The 59 percent crude price drop means lower prices of nearly everything in the Philippines. This is so because oil is a major cost component of many items in the consumer price index or CPI, particularly the so-called utilities. As a percentage of production cost, energy, which is mainly oil, is about 20 percent.
Since oil price has been halved, prices of many consumer items should be reduced by at least 10 percent, immediately, not later. The only good news on this front so far is the government’s order on the airlines to remove their fuel price surcharge, which averages about P1,500 per plane ticket.
Of the 100 index points of the CPI, food gets the lion’s share with 38.98 percent. Utilities comes next, with combined 32.53 percent. These items include housing, water, electricity, gas and other fuels 22.46 percent, transport 7.81 percent, and communication (telephone) 2.26.
Ironically, these utilities items have gone up in price or rates, instead of coming down. Utilities rates or prices have increased much higher than food prices. Why, because the utilities companies—electricity, water, telephone, and transportation—are taking advantage of government’s soft attitude towards them.
The price increase comes in two forms – first as a nominal price increase, and second, as a deterioration in quality of service.
You have higher priced electricity but it is not available 24 hours a day. As I was writing this column in Mandaluyong yesterday, I had had four power interruptions.
You have higher priced water but it is not as pure as the water you used to enjoy before. You have higher priced cellular phone service but quality is worse. There is poor or no phone signal in a place when you need it most. Like the ongoing papal visit in Manila. A Globe phone cannot connect readily to a PLDT or Smart phone or vice versa. The broadband speed is slow. Wifi is erratic.
When the price of pan de sal goes up by 10 percent even while its size comes down by 10 percent, the effective price increase is 20 percent. A deterioration is a hidden price increase.
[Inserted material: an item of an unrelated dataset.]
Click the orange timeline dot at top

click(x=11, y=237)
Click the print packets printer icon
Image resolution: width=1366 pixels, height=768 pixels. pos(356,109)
What does the government do amid this price gouging? Nothing. Government itself abets the increases, first by not doing anything, and second, by joining the price increase spree. MRT and LRT train rates are up as high as 87 percent despite rotting train tracks, dangerous train coaches, and sloppy management.
The high cost of utilities and inefficient but expensive mass transport are a factor why many Filipinos feel poorer each day and why poverty has remained rampant.
During 2014, the average number of Filipinos who said they were poor was 54 percent of the population, according to the Social Weather Stations. This is the highest self-rated poverty ratio in the past four years. When BS Aquino III began his presidency in 2010, the self-rated poverty was averaging 48 percent.
The government cannot go one stonewalling on lowering prices of utilities. Oil is simply in such big surplus. Demand is down, especially from major oil consumers China, Japan, and Europe. Alternative energy has also eaten up a chunk of the demand for oil.
Says the Washington Post:
“The world has just endured eight years of historically high crude oil prices, higher than any time since the 1979 to 1983 period when the Iranian Revolution and Iran-Iraq war disrupted oil supplies from two of the world’s biggest oil exporters. And that’s after adjusting for inflation.
“The four years with the highest average crude oil prices since the 1860s were 2008, 2011, 2012, and 2013.
“So when people talk about cheap oil, they’re talking about crude oil that is still more expensive than the average price from 1986 through 2004.”
So there. Cheap oil is now the new normal. So too lower utilities rates and prices should be.